__Passage__
===
MEGAN

MEGAN
Developer(s)	Daniel Huson et al.
Stable release	6.4 / 2016
Written in	Java
Operating system	Windows, Unix, Linux, Mac OS X
Type	Bioinformatics
License	Free open source "community edition", commercial "Ultimate edition" licensed by Computomics
Website	http://ab.inf.uni-tuebingen.de/software/megan6/welcome/

MEGAN ("MEtaGenome ANalyzer") is a computer program that allows optimized analysis of large metagenomic datasets.^[1]^[2]

Metagenomics is the analysis of the genomic sequences from a usually uncultured environmental sample. A large term goal of most metagenomics is to inventory and measure the extent and the role of microbial biodiversity in the ecosystem due to discoveries that the diversity of microbial organisms and viral agents in the environment is far greater than previously estimated.^[3] Tools that allow the investigation of very large data sets from environmental samples using shotgun sequencing techniques in particular, such as MEGAN, are designed to sample and investigate the unknown biodiversity of environmental samples where more precise techniques with smaller, better known samples, cannot be used.

Fragments of DNA from an metagenomics sample, such as ocean waters or soil, are compared against databases of known DNA sequences using BLAST or another sequence comparison tool to assemble the segments into discrete comparable sequences. MEGAN is then used to compare the resulting sequences with gene sequences from GenBank in NCBI.^[4] The program was used to investigate the DNA of a mammoth recovered from the Siberian permafrost ^[5] and Sargasso Sea data set.^[6]

Introduction

Metagenomics is the study of genomic content of samples from same habitat, which is designed to determine the role and the extent of species diversity. Targeted or random sequencing are widely used with comparisons against sequence databases.^[1] Recent developments in sequencing technology increased the number of metagenomics samples. MEGAN is an easy to use tool for analysing such metagenomics data. First version of MEGAN was released in 2007 ^[1] and the most recent version is MEGAN6.^[7] First version is capable of analysing taxonomic content of a single dataset while the latest version can analyse multiple datasets including new features (query different databases, new algorithm etc.).

MEGAN Pipeline

MEGAN analysis starts with collecting reads from any shotgun platform. Then, the reads are compared with sequence databases using BLAST or similar. Third, MEGAN assigns a taxon ID to processed read results based on NCBI taxonomy which creates a MEGAN file that contains required information for statistical and graphical analysis. Lastly, lowest common ancestor (LCA) algorithm can be run to inspect assignments, to analyze data and to create summaries of data based on different NCBI taxonomy levels. LCA algorithm simply finds the lowest common ancestor of different species.^[1]^[2]

How to use MEGAN

Latest version of MEGAN can be downloaded here.^[8] It is available in Windows, MAC and Unix platforms. The Community edition is open-source and free to use, the Ultimate edition with command-line support is licensed by Computomics.
===
__Data extracts__

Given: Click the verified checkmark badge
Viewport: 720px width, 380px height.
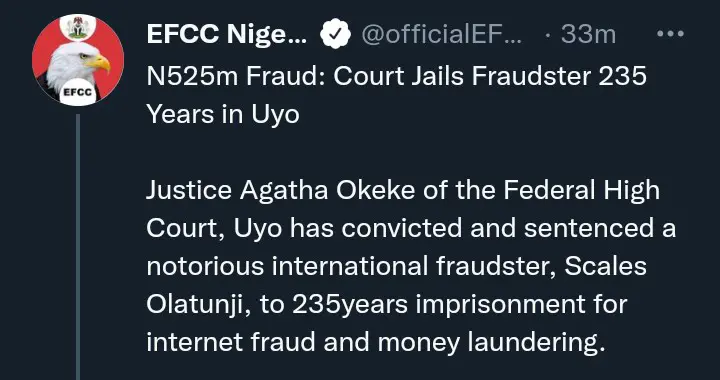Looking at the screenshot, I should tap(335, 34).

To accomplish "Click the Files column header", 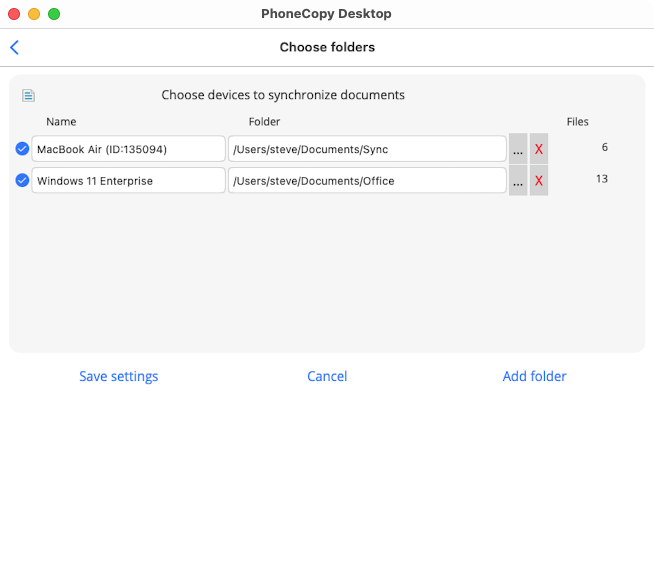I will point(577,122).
===
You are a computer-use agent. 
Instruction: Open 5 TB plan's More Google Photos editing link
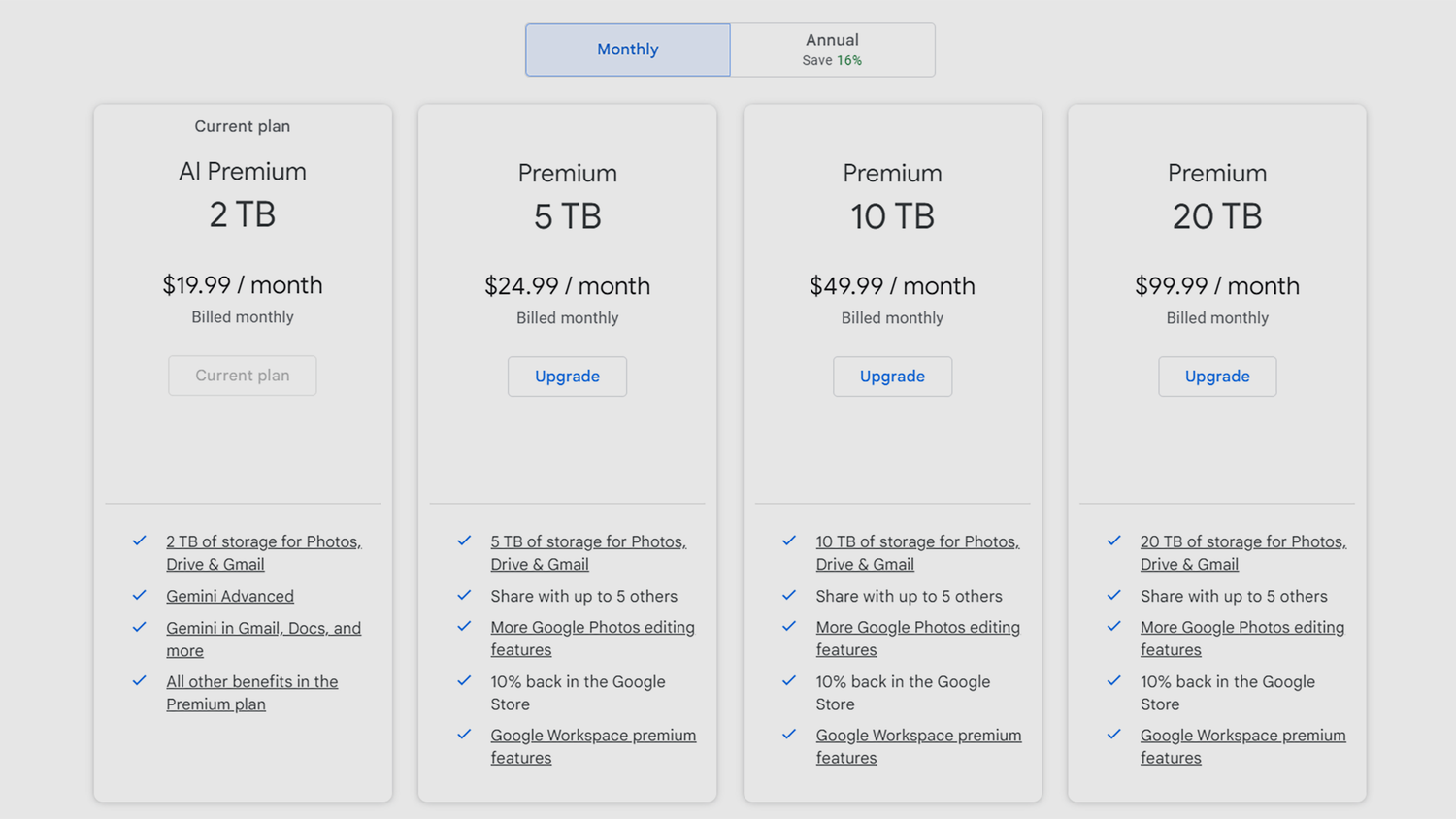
===
__Required tasks__
[A] According to the MEGAN page, in what year was the first version of MEGAN released?
[B] For each statement, answer yes or no to whether it agrees with the MEGAN page, and quote the words of the page that decide it. (i) The first version of MEGAN could analyze multiple datasets. (ii) The Ultimate edition of MEGAN includes command-line support. (iii) MEGAN was used to investigate the DNA of a mammoth recovered from the Siberian permafrost.

__Answer section__
[A] 2007

[B]
(i) No: "First version is capable of analysing taxonomic content of a single dataset"
(ii) Yes: "the Ultimate edition with command-line support is licensed by Computomics"
(iii) Yes: "The program was used to investigate the DNA of a mammoth recovered from the Siberian permafrost"